→ **Requirement**: Using the listing below, print the line containing "This screenshot has height=633, width=1160.", the line containing "Open Flow Efficiency chart link icon", and each line between them, exactly and nothing else. Pictures stay out of the print.

** Listed records follows **

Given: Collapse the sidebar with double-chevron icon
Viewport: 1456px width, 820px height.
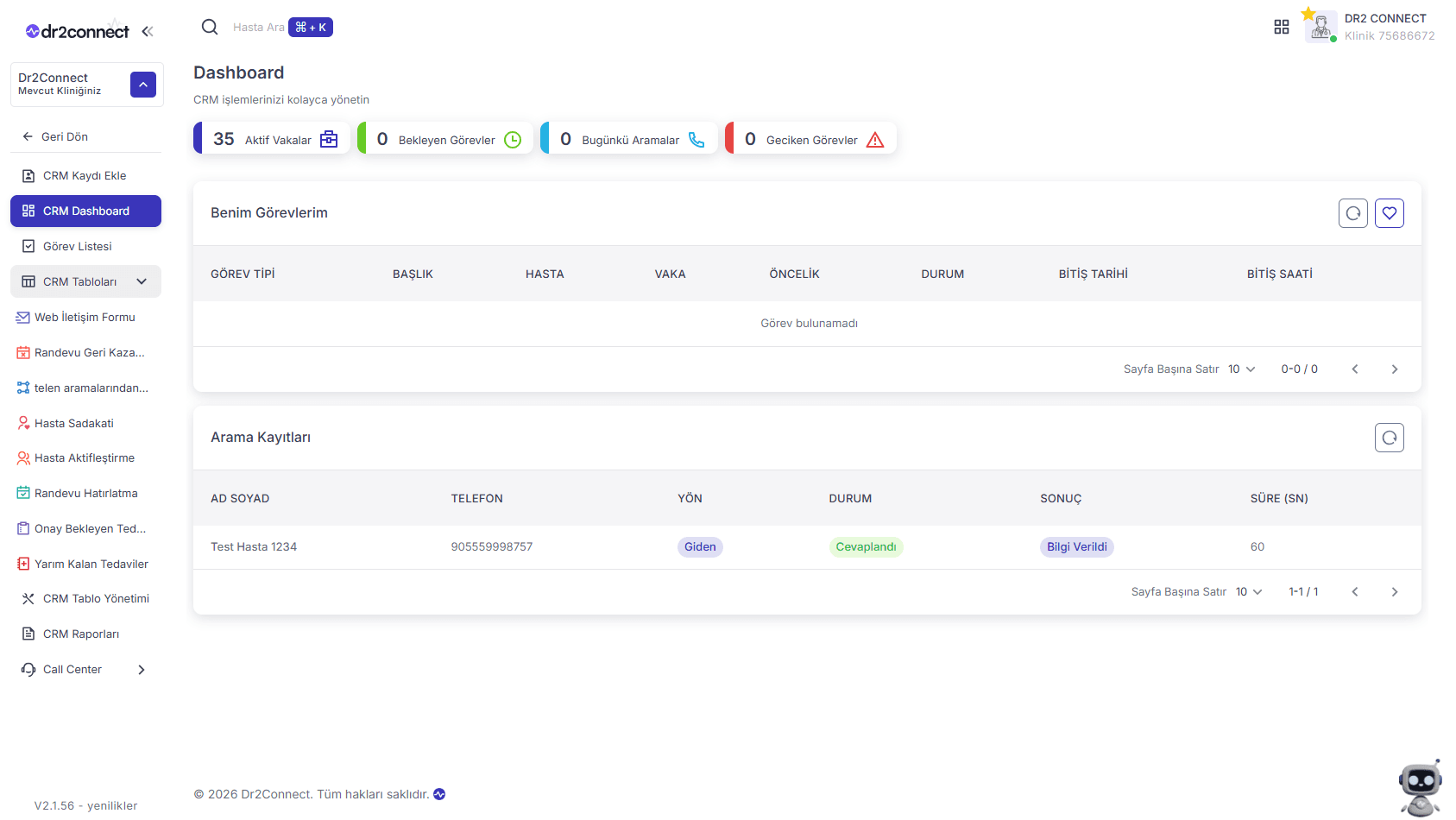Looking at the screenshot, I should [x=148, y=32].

** End of Listed records **
** Listed records follows **

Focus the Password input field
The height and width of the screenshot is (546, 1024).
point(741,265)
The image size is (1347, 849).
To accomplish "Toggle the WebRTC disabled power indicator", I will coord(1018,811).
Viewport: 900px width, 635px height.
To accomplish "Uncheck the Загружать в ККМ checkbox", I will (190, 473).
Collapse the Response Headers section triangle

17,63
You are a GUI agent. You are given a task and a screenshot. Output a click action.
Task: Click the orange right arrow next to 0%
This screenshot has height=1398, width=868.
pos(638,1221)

** End of Listed records **
** Listed records follows **

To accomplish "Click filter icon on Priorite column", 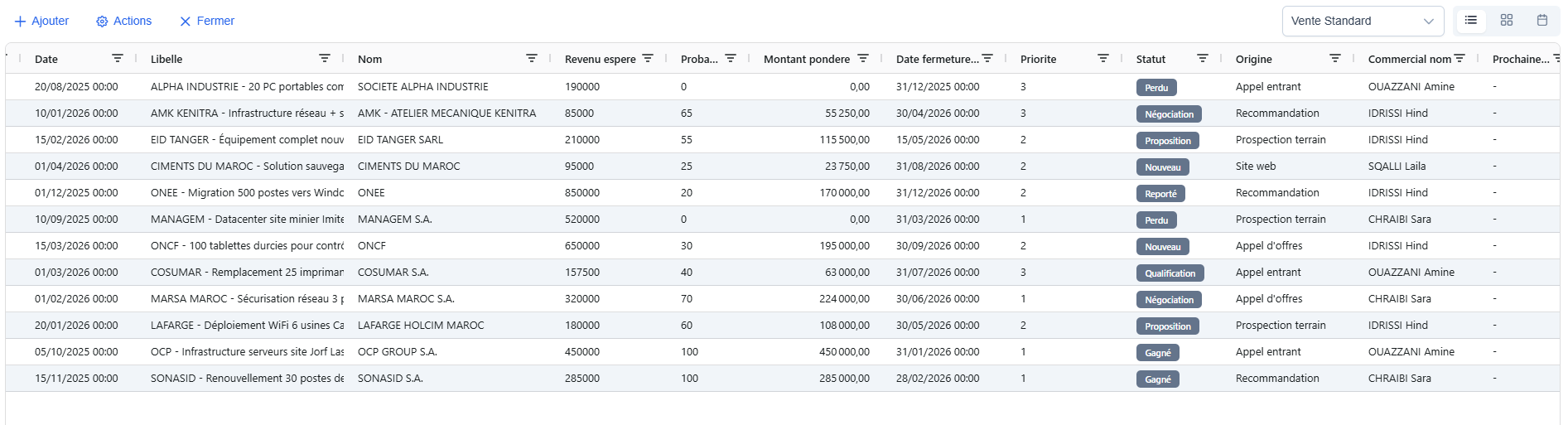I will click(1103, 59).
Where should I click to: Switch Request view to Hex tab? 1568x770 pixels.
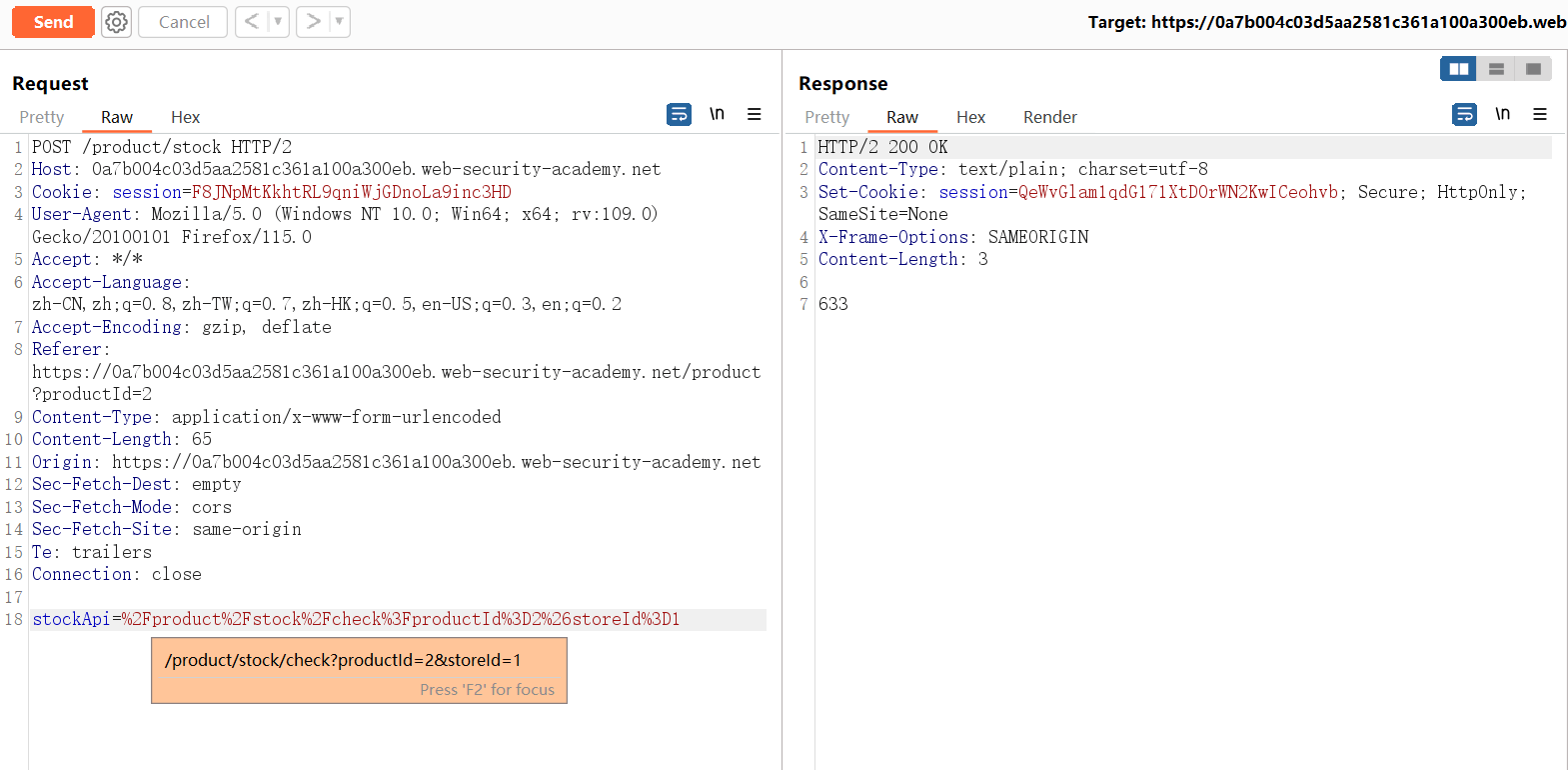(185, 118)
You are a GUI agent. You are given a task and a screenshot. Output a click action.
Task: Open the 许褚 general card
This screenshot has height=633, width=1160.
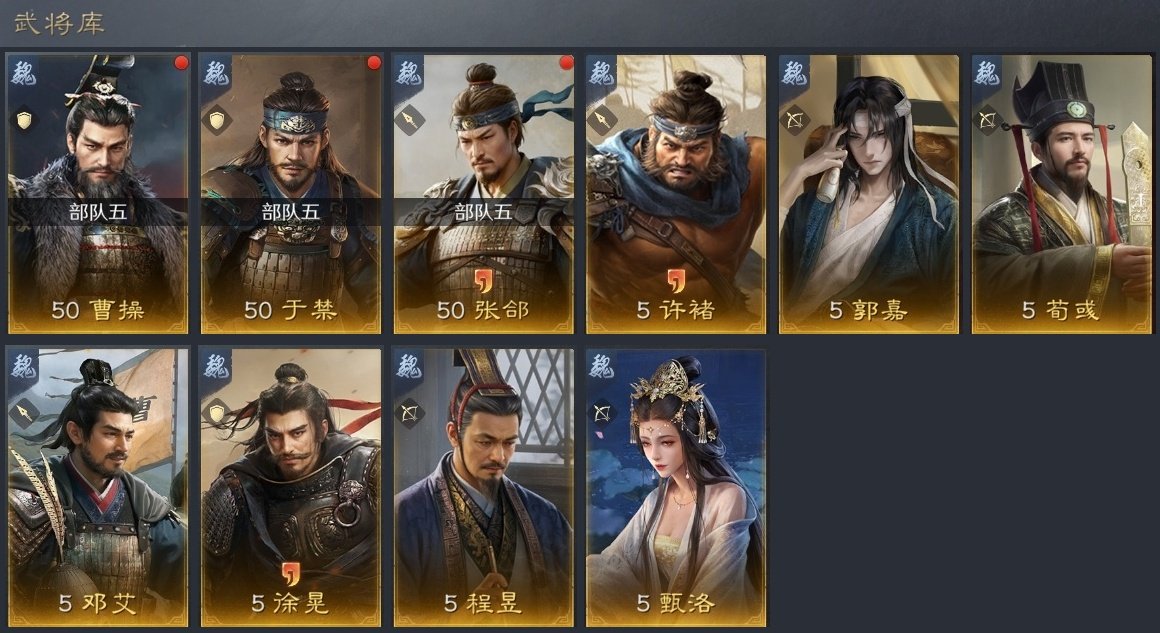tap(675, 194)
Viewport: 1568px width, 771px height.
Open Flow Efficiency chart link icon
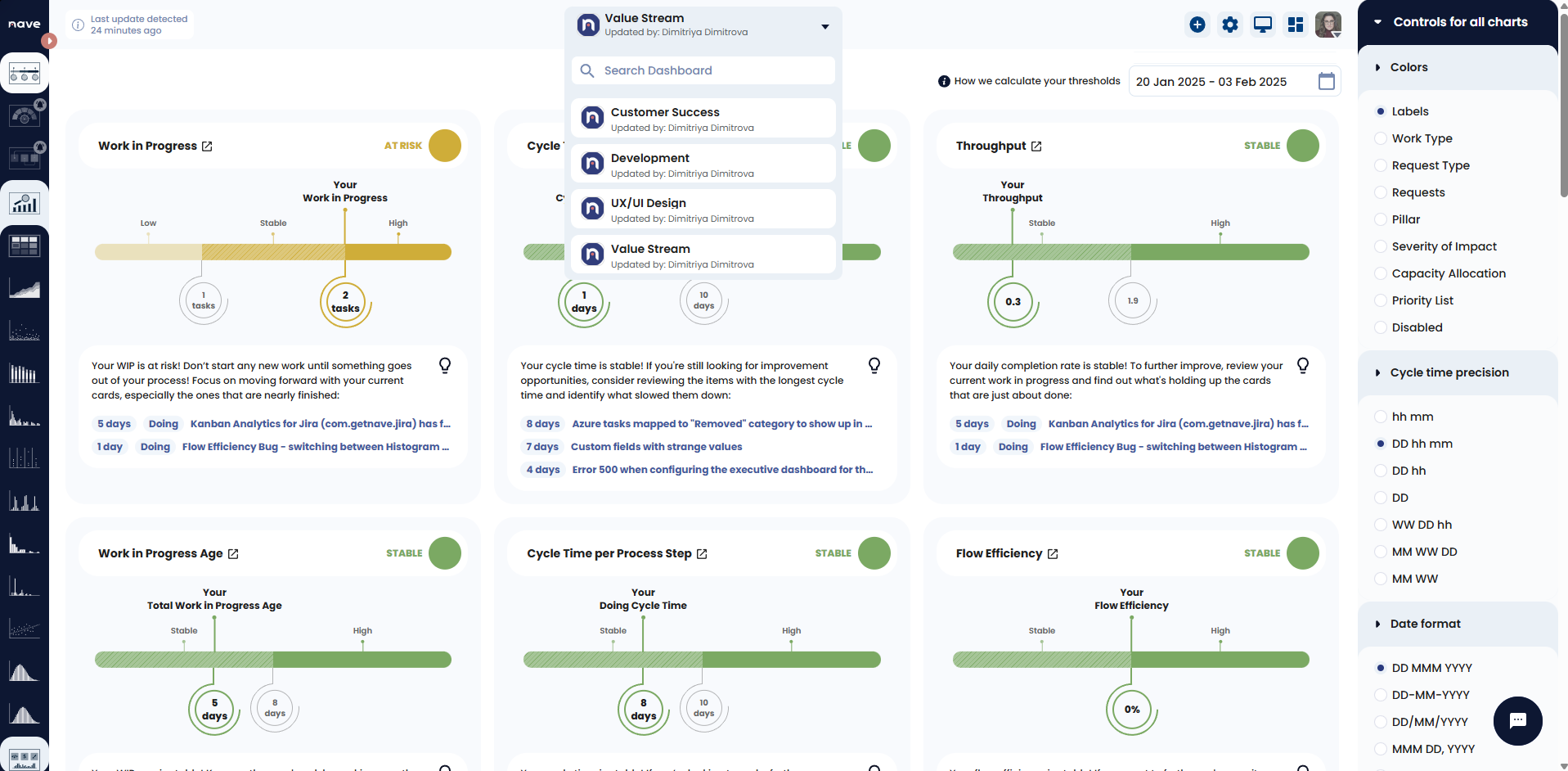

** End of Listed records **

→ **Result of this exercise**:
This screenshot has height=633, width=1160.
tap(675, 194)
Viewport: 1568px width, 771px height.
Open Flow Efficiency chart link icon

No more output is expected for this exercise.